Let’s take a step back from translating streaming languages though, and ask what the security team’s needs are. 

  1. The most important thing any security analyst needs, whether they’re in threat hunting or detection response, is data. As much data as possible: from all the sources, for all the time intervals, even if that data wasn’t considered security relevant when it was generated. 
  2. The second most important thing? Powerful, intuitive search. This is the combination that made Splunk valuable, and it’s the combination that Observe on Snowflake provides. Using different tools for threat and detection is like using different tools for operations and security, it looks good on a spreadsheet and fails in the real world.

If the threat hunter has to switch platforms to write a detection rule that then won’t work anyway because the data is missing… that’s a real world fail.

If the SOC analyst’s escalation can’t be used directly by the incident responder because they’re working in different languages on different data sets… that’s a real world fail.

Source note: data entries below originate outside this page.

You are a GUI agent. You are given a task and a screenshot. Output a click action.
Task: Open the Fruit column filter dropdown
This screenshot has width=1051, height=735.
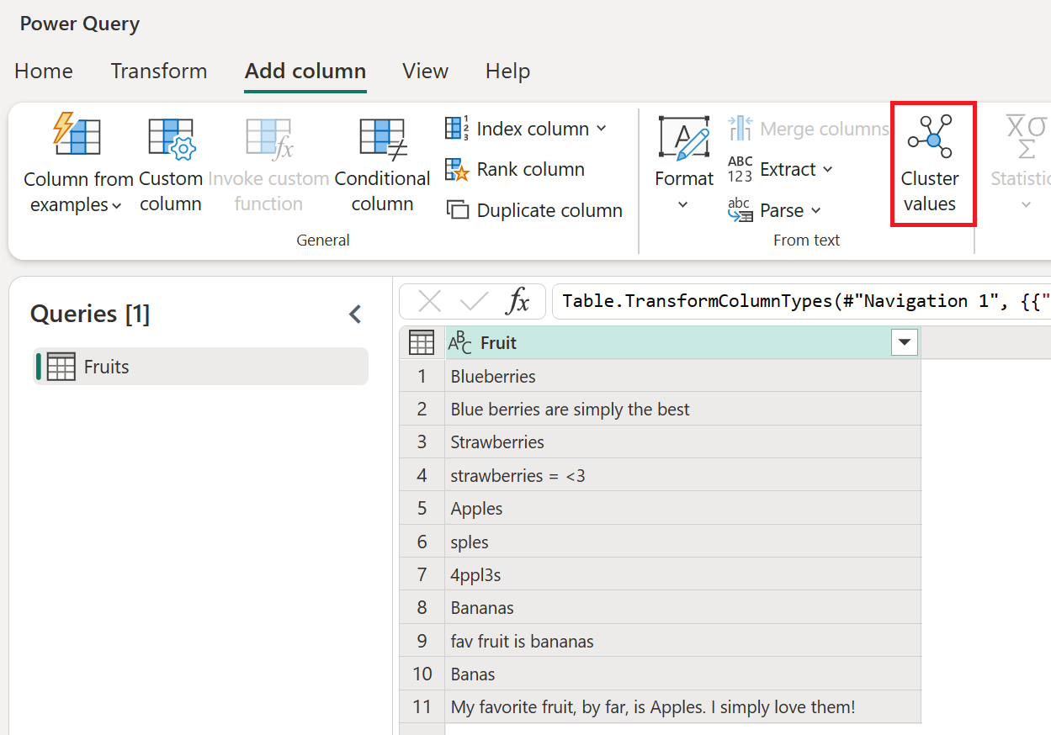(x=904, y=342)
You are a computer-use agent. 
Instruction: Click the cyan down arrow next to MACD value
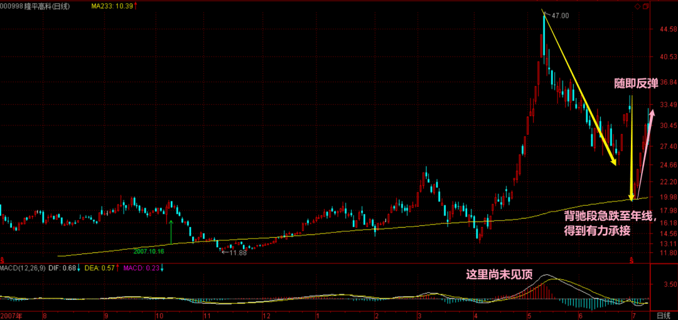(162, 269)
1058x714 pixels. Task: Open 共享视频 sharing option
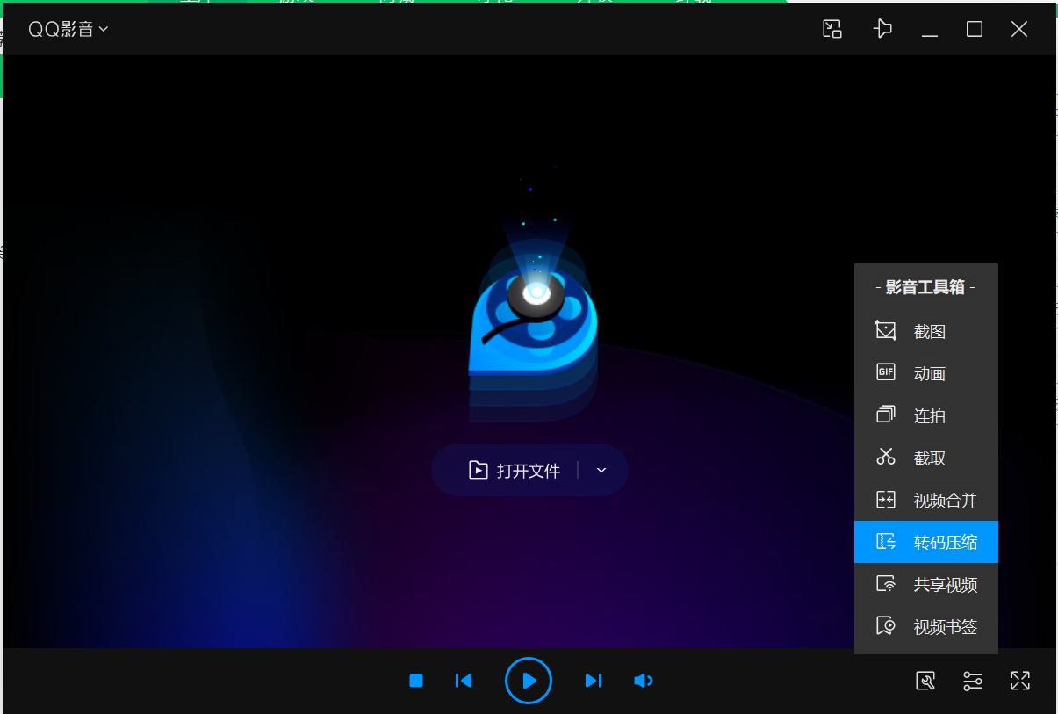[925, 585]
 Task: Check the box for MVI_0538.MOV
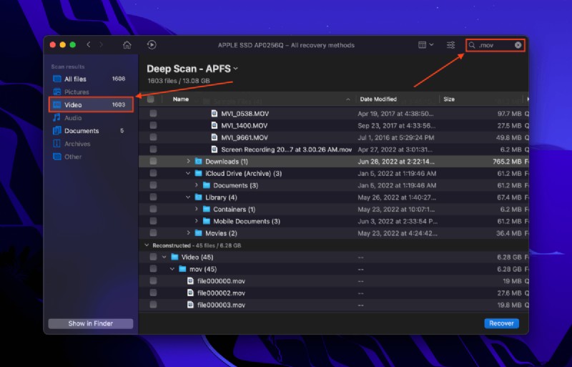[x=153, y=113]
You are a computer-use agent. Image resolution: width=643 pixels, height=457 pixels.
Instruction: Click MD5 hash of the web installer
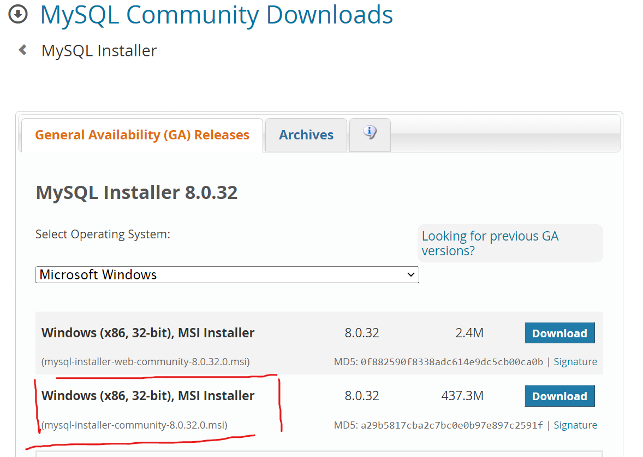[452, 362]
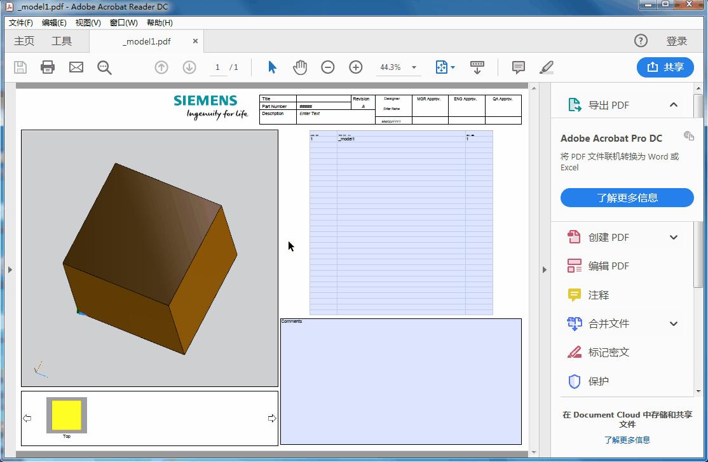The image size is (708, 462).
Task: Select the Hand tool in the toolbar
Action: coord(299,67)
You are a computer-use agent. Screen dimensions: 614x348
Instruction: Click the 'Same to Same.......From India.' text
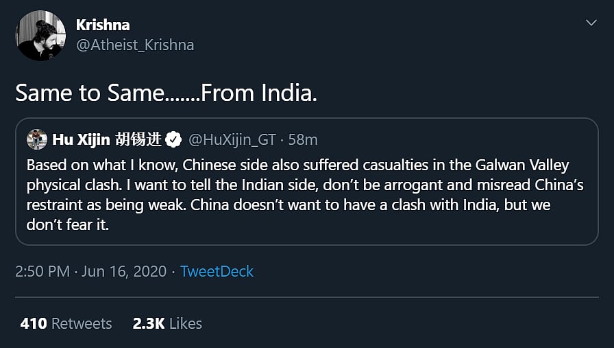166,93
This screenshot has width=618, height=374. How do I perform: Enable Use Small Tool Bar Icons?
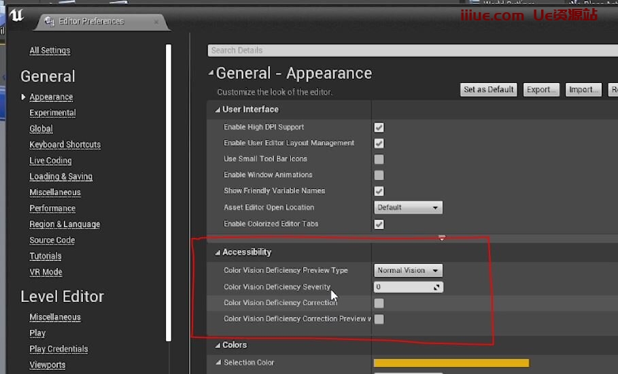point(379,159)
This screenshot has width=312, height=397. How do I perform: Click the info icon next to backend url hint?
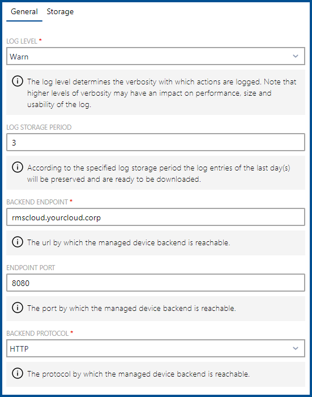(x=17, y=242)
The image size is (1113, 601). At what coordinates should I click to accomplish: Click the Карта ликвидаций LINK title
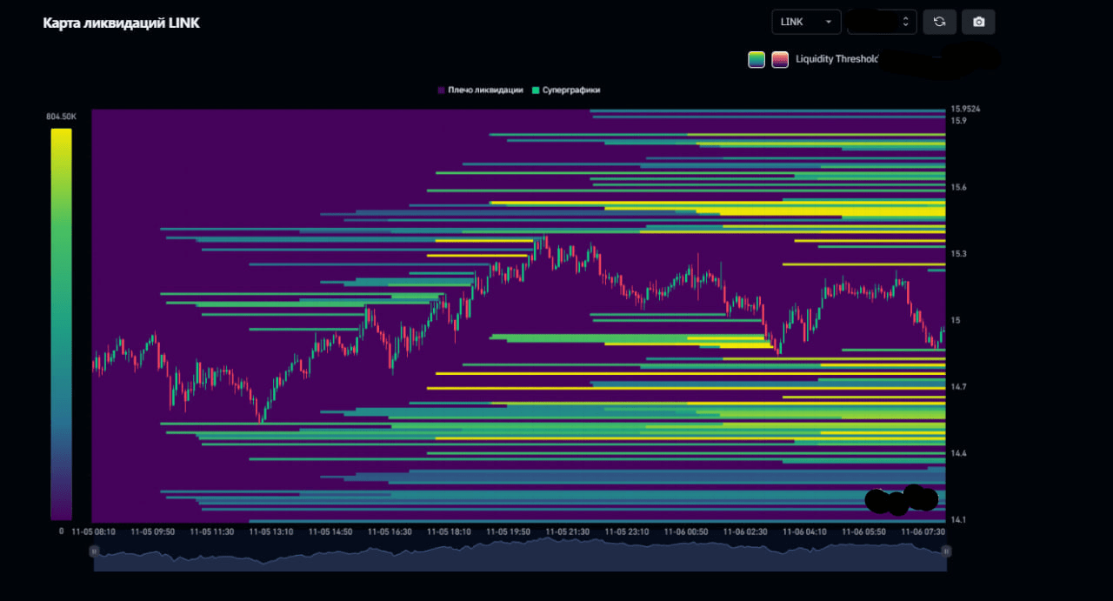122,23
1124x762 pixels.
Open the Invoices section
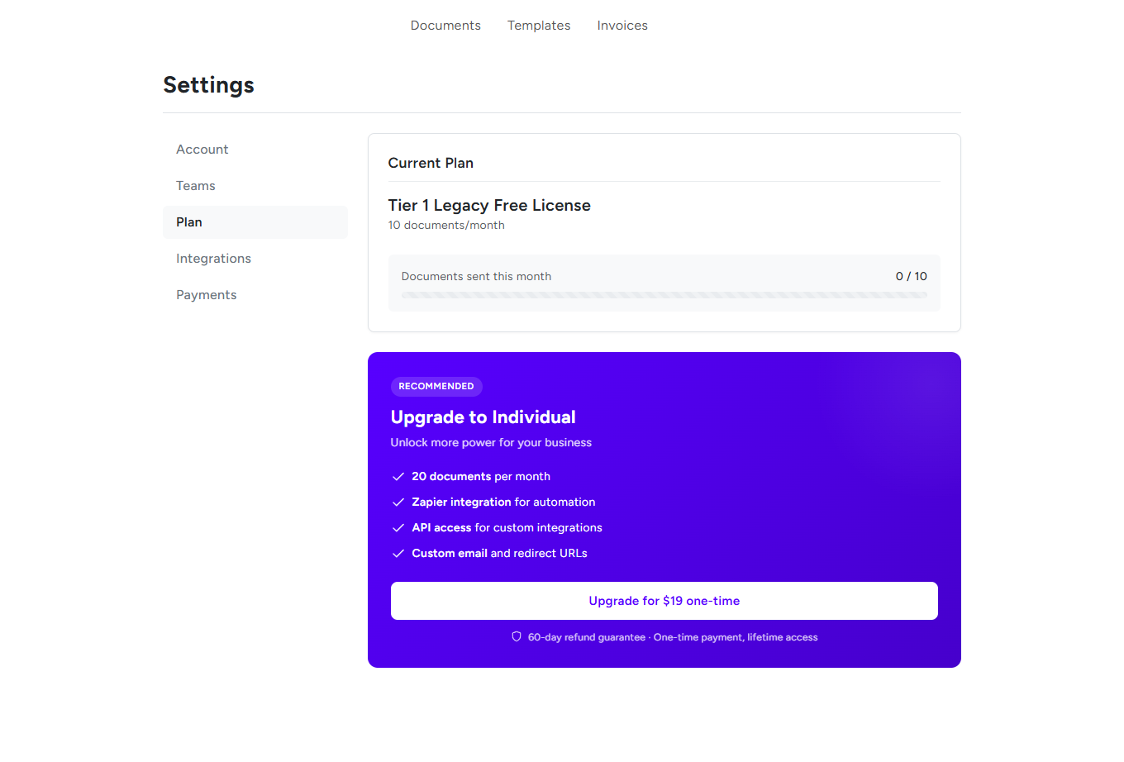point(622,26)

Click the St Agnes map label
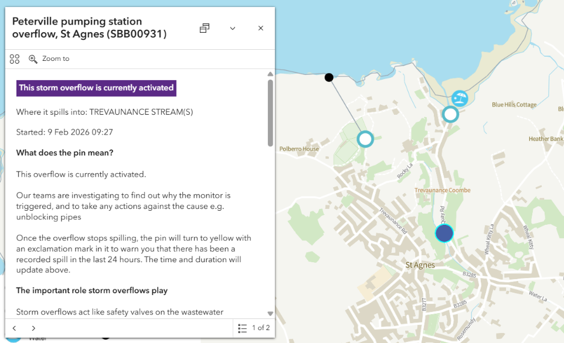(x=420, y=265)
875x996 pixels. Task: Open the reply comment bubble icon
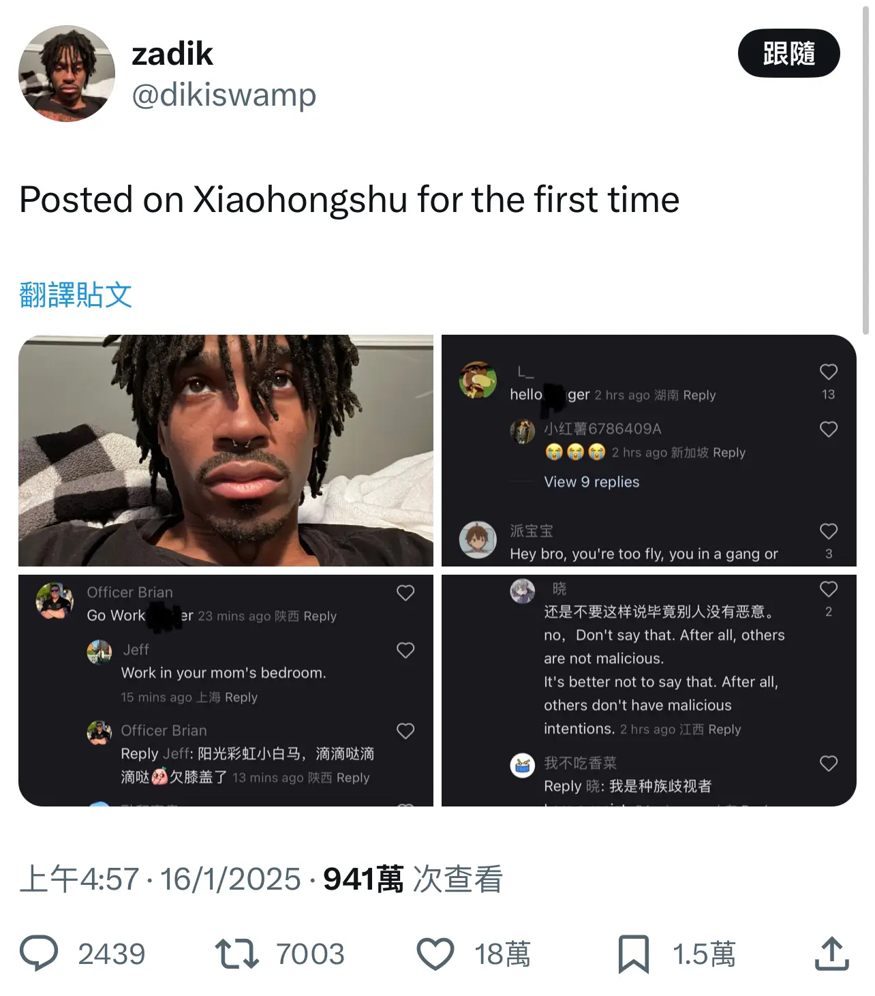[x=39, y=953]
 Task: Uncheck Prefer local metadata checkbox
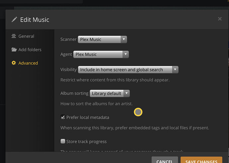63,117
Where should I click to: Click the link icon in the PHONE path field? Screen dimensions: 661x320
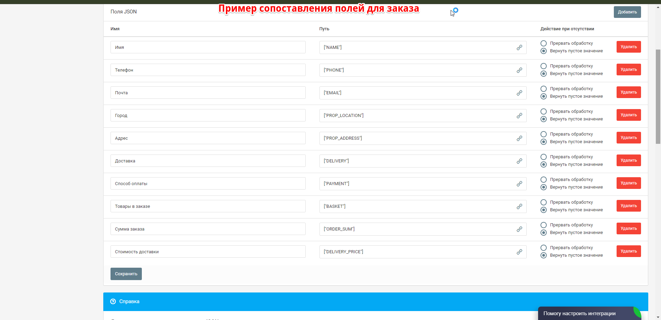519,70
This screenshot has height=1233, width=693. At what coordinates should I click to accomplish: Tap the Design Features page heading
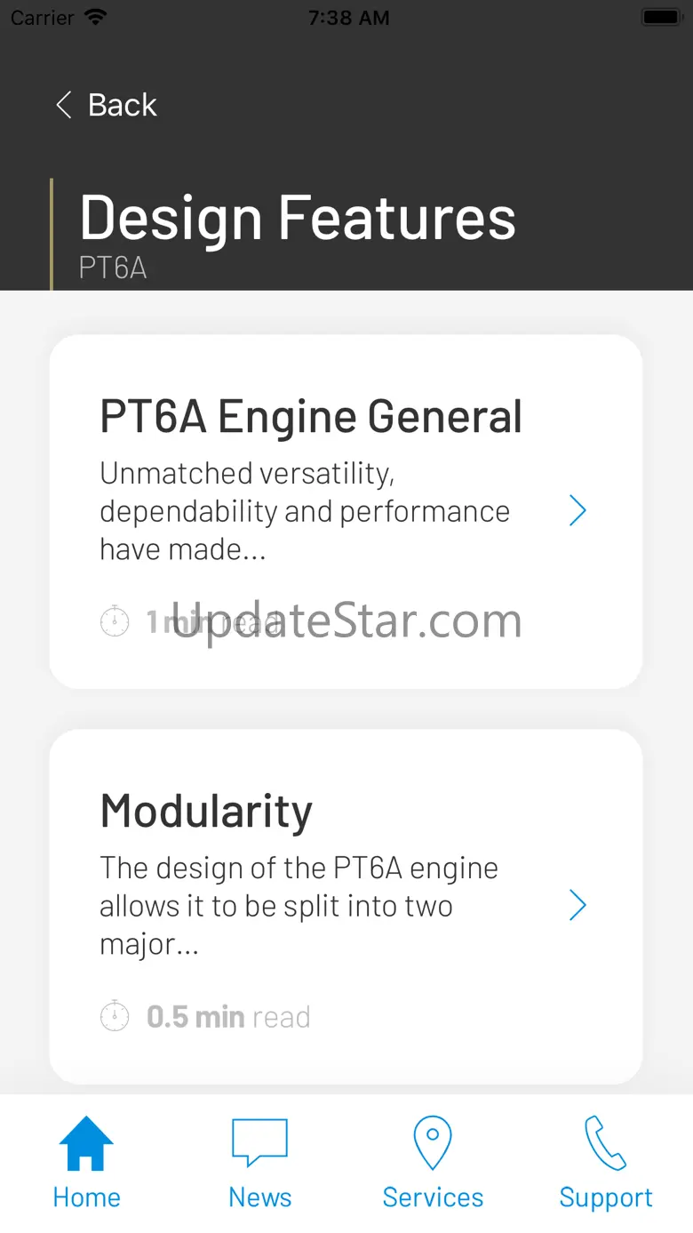(298, 218)
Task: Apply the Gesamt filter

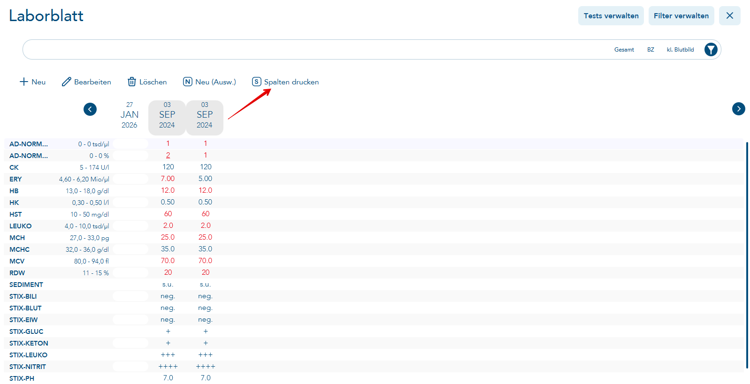Action: [624, 50]
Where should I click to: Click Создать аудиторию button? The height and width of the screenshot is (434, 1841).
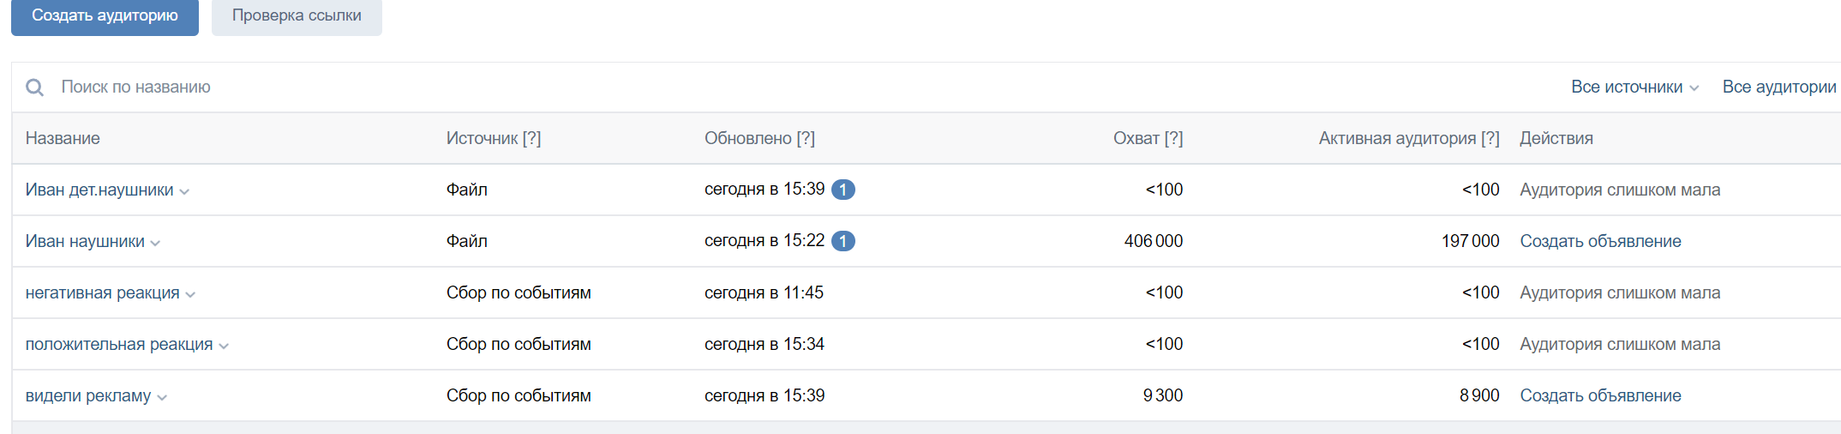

Customers need to work with security and operational data in one tool so they can pivot between contexts as needed. Our research [State of SecOBVS] indicates that half of incidents get escalated; each one of those means a human has to review data, understand context, and make decisions. How is that ever going to work well across two different data lakes with two different search languages? Migration to cloud technology and adoption of servers-as-cattle methodologies was supposed to reduce the need for security incident escalation by providing hermetically sealed tech stacks; but that migration is at least halfway done, and it hasn’t slowed security agent deployments. Security analysts should be able to work in the same datasets with the same visibility as their operational counterparts.

Why You Want To Migrate From Your SIEM

The thing is, everyone uses SIEM, but everyone also hates their SIEM – it’s like the service desk of security. SIEM has been positioned as a content and integration-rich entry point that gives access to dozens of rules and add-ons specific to the other products that your organization runs on. The reality is every integration has versioning and configuration requirements, every rule only works with properly abstracted data, and every alert expects that the customer can decide if it’s important or not. SIEMs are a costly sink of resources. Security data has to be transformed before the SIEM can use it, no one knows if that transformation breaks, and no one has the time to look at most of the alerts anyway. TL;DR – SIEMs don’t work without pro services.

At Observe, we have always viewed Observability as a data problem, so we created a data company. Observe has a single, integrated, product: The Observability Cloud, which eliminates the silos of logs, metrics, traces by storing all data in a true Data Lake based on low-cost cloud storage: Observe also understands time and resources, which makes data understandable and navigable by humans in ways that older products struggle to achieve. Context is critical in any investigation, and Observe makes it immediately accessible across far longer time ranges and far greater complexity. 

Organizations are hungry for a clearer answer to security than the traditional SIEM. Observe can be that answer. We’ll start from a clean slate, work with your data in its native form, and focus on what you need.